Fresh benchmark numbers are shining a spotlight on a big question for home AI enthusiasts: can you realistically run a massive 230B-parameter model on consumer hardware, and if so, what’s the smartest way to do it?
A recent test shared by stevibe on X explored exactly that using MiniMax M2.7, a 230B AI inference model. The goal was to see how different NVIDIA GPU setups handle large-model inference at home, using the same core settings across the board: a 32k context size and a max token length of 4096. To make the model fit more practical VRAM limits, the test used Unsloth’s UD-IQ3_XXS quantization in GGUF format. Importantly, this was also the largest quantization that still fits inside 96GB of VRAM on the RTX PRO 6000 Blackwell, helping keep the comparison consistent across rigs.
Four systems were tested:
1) Four RTX 4090 GPUs (96GB total VRAM)
Performance: 71.52 tokens/second
TTFT (time to first token): 1045ms
2) Four RTX 5090 GPUs (128GB total VRAM)
Performance: 120.54 tokens/second
TTFT: 725ms
3) One RTX PRO 6000 Blackwell GPU (96GB VRAM)
Performance: 118.74 tokens/second
TTFT: 765ms
4) DGX Spark (128GB memory)
Performance: 24.41 tokens/second
TTFT: 741ms
On raw token generation speed, the standout detail is how close a single RTX PRO 6000 Blackwell gets to a four-card RTX 5090 setup.
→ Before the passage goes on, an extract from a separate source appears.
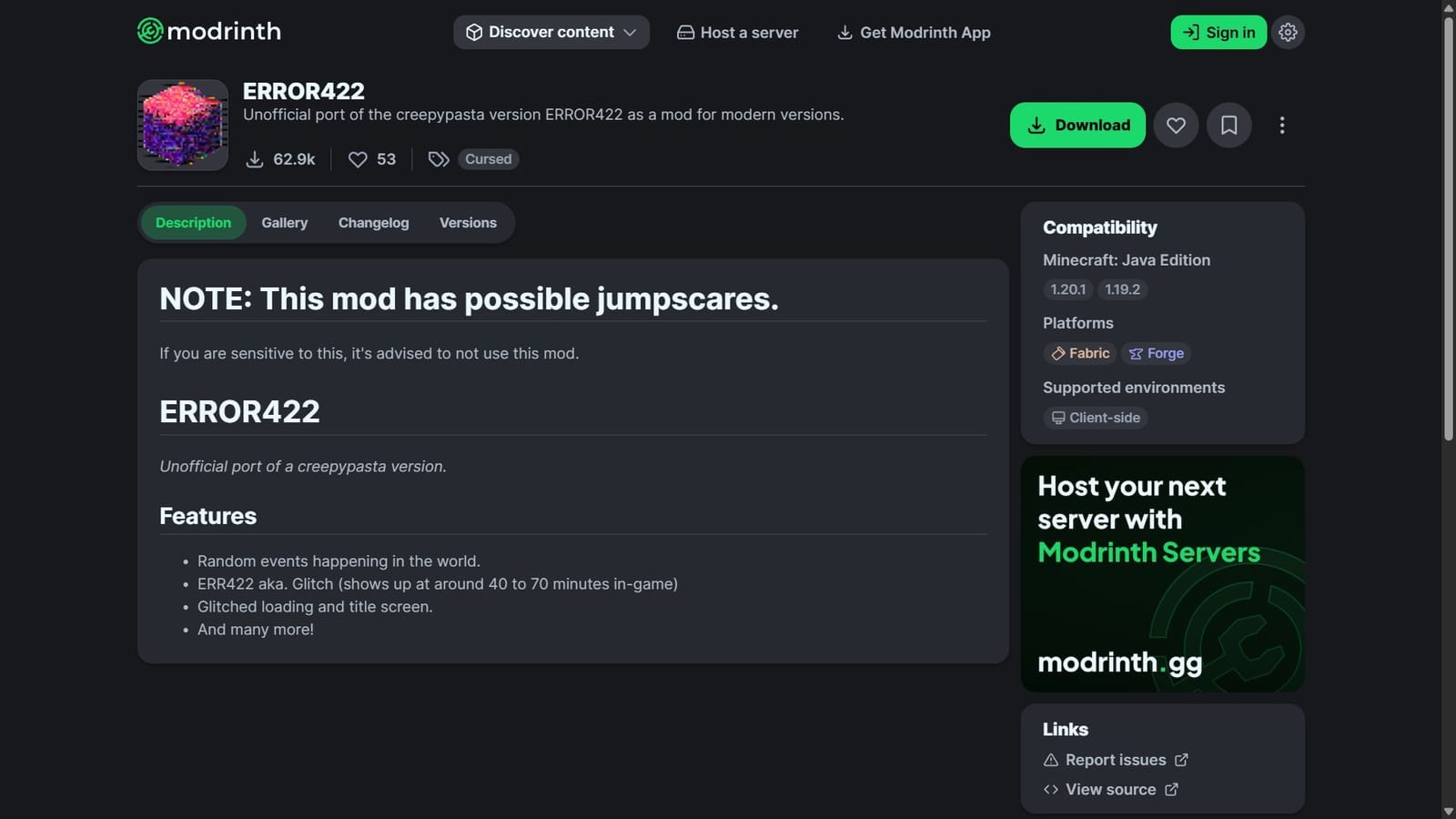1456x819 pixels.
Task: Expand the Discover content dropdown
Action: click(x=551, y=32)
The RTX 5090 quad-GPU rig leads at 120.54 tokens/second, but the RTX PRO 6000 lands right behind it at 118.74 tokens/second—despite being a single GPU configuration.
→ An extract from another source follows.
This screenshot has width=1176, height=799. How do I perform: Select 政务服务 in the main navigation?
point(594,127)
Why that matters: in real-world large language model inference, speed alone doesn’t tell the full story. Once you start stacking multiple consumer GPUs, you introduce overhead—data movement, synchronization, and other inefficiencies that can reduce the expected scaling benefits. These results highlight that bigger multi-GPU builds don’t always translate into proportionally better performance, especially when compared to a purpose-built workstation-class card with high VRAM on a single GPU.
Power consumption is where the gap becomes impossible to ignore. The multi-GPU builds demand extreme power budgets:
4x RTX 4090: 1800W peak (450W x 4)
4x RTX 5090: 2300W peak (575W x 4)
RTX PRO 6000 Blackwell: 600W peak
DGX Spark: 240W peak (whole system)
That means the RTX PRO 6000 delivers near-quad-RTX-5090 performance at roughly a quarter of the peak power draw. Compared to four RTX 4090 cards, it’s about one-third the power. For anyone trying to run large AI models at home without building a space-heater tower (or without upgrading electrical circuits), the efficiency advantage is a major point in favor of a single high-VRAM professional GPU.
Pricing adds another layer to the decision. Based on the figures shared:
RTX 4090 average retail price: $3000 per GPU
RTX 5090 average retail price: $3500 per GPU
RTX PRO 6000 average retail price: $9500 per GPU
DGX Spark retail price: $4699
A four RTX 5090 setup lands around $14,000 just for the GPUs, while a single RTX PRO 6000 sits around $9,500. Even though the PRO card is expensive, the comparison suggests it can be a better value than building a multi-GPU consumer stack when you factor in performance per watt, practical overhead, and the simplicity of a single-GPU system.
The DGX Spark, on the other hand, looks far slower in tokens/second (24.41), but its low 240W full-system power draw makes it a more efficient, plug-and-play style option for people who prioritize convenience and energy use over maximum throughput.
The bigger takeaway is that large AI inference at home is becoming more feasible—but the “more GPUs equals better” idea has limits. These results show why a single high-VRAM, workstation-class GPU can outperform expectations versus mainstream multi-GPU builds, delivering similar real generation speeds while dramatically cutting complexity and power consumption. For running huge models like a 230B-parameter LLM, efficiency and overhead can matter just as much as peak specs.